[Saved entries]
┄┄┄┄┄┄┄┄┄┄

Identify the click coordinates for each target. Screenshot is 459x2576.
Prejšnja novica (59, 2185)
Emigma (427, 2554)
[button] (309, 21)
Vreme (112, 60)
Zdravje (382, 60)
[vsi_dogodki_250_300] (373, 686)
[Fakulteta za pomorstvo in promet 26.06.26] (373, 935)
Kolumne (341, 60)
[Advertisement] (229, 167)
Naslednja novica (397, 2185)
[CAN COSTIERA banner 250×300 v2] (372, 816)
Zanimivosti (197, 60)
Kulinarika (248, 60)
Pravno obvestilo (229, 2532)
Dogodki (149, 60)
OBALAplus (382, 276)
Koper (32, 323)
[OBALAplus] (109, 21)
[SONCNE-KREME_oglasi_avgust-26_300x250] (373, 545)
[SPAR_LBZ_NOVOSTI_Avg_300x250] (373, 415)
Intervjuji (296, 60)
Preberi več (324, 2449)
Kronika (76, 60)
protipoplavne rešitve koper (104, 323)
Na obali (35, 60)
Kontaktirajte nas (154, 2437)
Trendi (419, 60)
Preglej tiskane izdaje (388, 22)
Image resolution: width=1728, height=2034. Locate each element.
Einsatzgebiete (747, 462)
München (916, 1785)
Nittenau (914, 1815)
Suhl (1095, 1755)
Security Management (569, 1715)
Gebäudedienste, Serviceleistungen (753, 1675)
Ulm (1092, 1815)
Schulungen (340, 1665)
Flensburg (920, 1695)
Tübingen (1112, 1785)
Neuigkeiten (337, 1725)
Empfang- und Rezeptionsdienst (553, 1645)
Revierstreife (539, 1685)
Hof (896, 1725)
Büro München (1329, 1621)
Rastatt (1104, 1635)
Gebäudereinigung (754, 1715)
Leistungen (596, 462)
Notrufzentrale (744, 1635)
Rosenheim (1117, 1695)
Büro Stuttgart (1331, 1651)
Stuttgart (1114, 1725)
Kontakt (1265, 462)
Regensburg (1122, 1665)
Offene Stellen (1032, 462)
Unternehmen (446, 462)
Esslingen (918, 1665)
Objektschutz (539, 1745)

┄┄┄┄┄┄┄┄┄┄

[Work instruction]: Set down exactly what runs from the line containing "Offene Stellen (1032, 462)" through the last line above, both lines included.

[Task solution]:
Offene Stellen (1032, 462)
Unternehmen (446, 462)
Esslingen (918, 1665)
Objektschutz (539, 1745)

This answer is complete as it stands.